Copy out every line of the material below word for word, leaving out the pictures.

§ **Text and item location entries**
[start]

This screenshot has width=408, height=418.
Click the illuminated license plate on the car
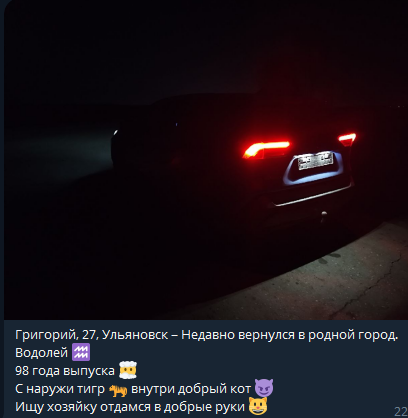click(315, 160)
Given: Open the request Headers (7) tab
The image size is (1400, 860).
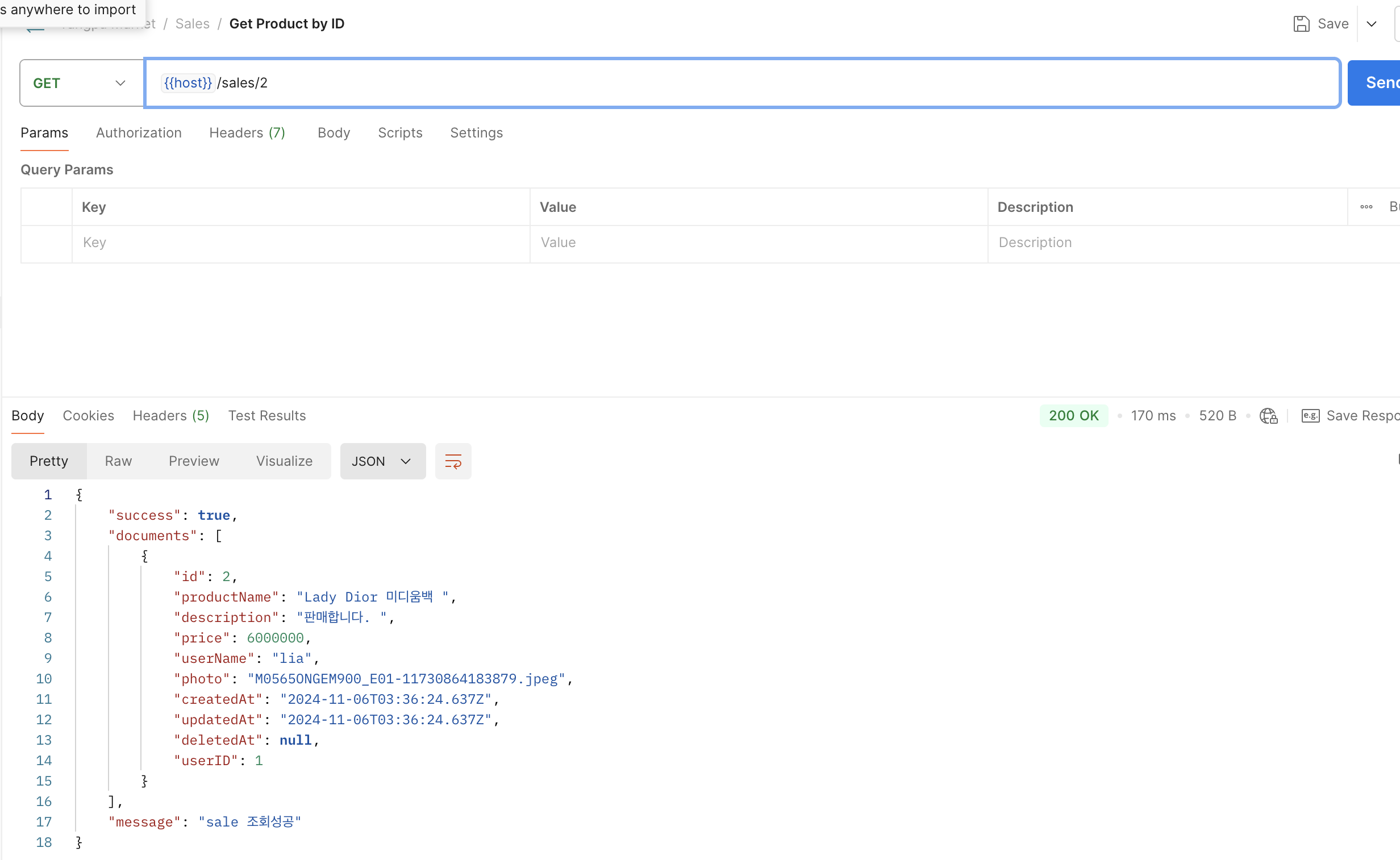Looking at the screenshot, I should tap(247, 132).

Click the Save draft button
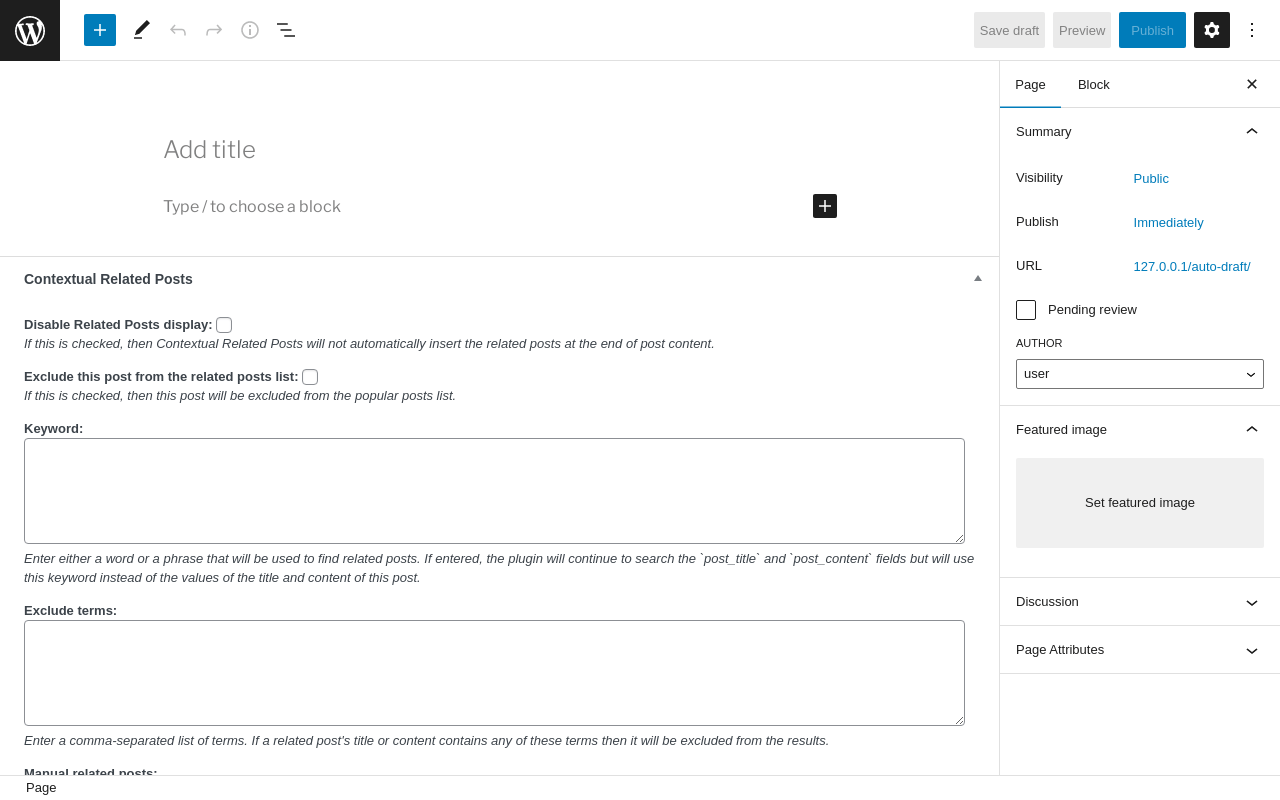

[end]

§ **RESULT OF THE TASK**
This screenshot has width=408, height=418.
Click the illuminated license plate on the car
click(315, 160)
Given: Open the request Headers (7) tab
The image size is (1400, 860).
Looking at the screenshot, I should tap(247, 132).

Click the Save draft button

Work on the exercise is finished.